* [What you need to do] Exactly as written, output each of the lines below, with no images.

·····

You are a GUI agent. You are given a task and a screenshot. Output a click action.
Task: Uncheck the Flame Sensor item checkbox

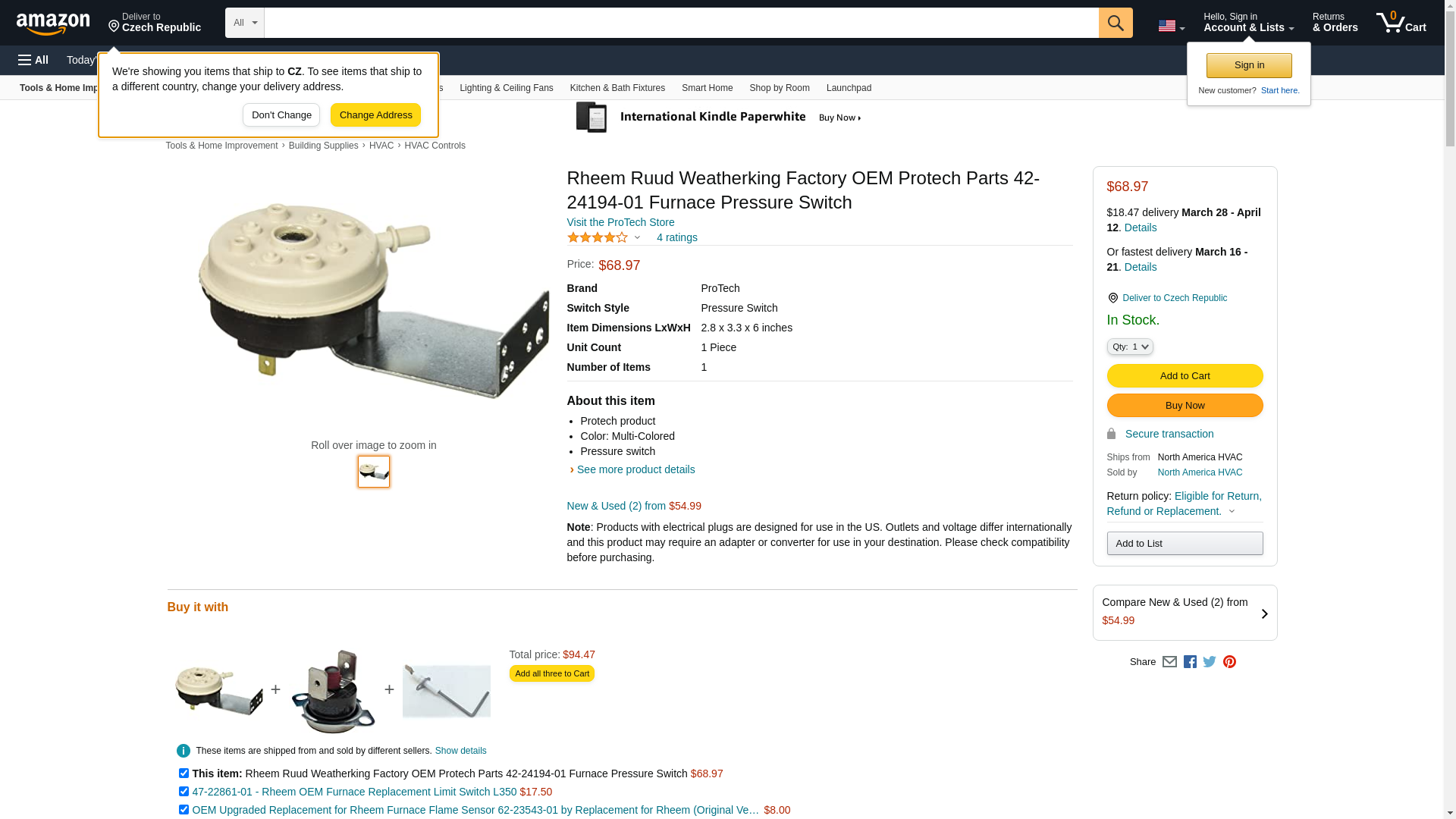(184, 810)
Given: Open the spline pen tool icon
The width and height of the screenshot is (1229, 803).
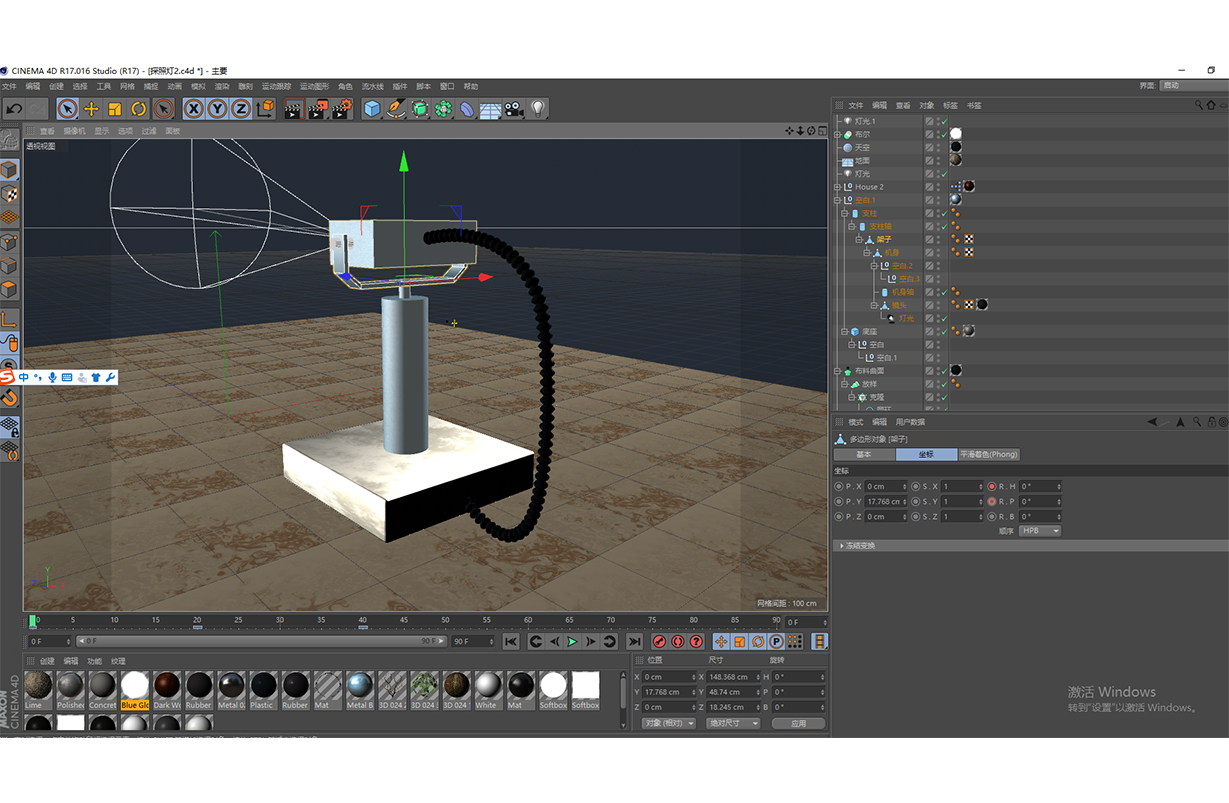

·····

* [Task output]
You are a GUI agent. You are given a task and a screenshot. Output a click action.
Task: Uncheck the Flame Sensor item checkbox

(184, 810)
Given: Open the spline pen tool icon
The width and height of the screenshot is (1229, 803).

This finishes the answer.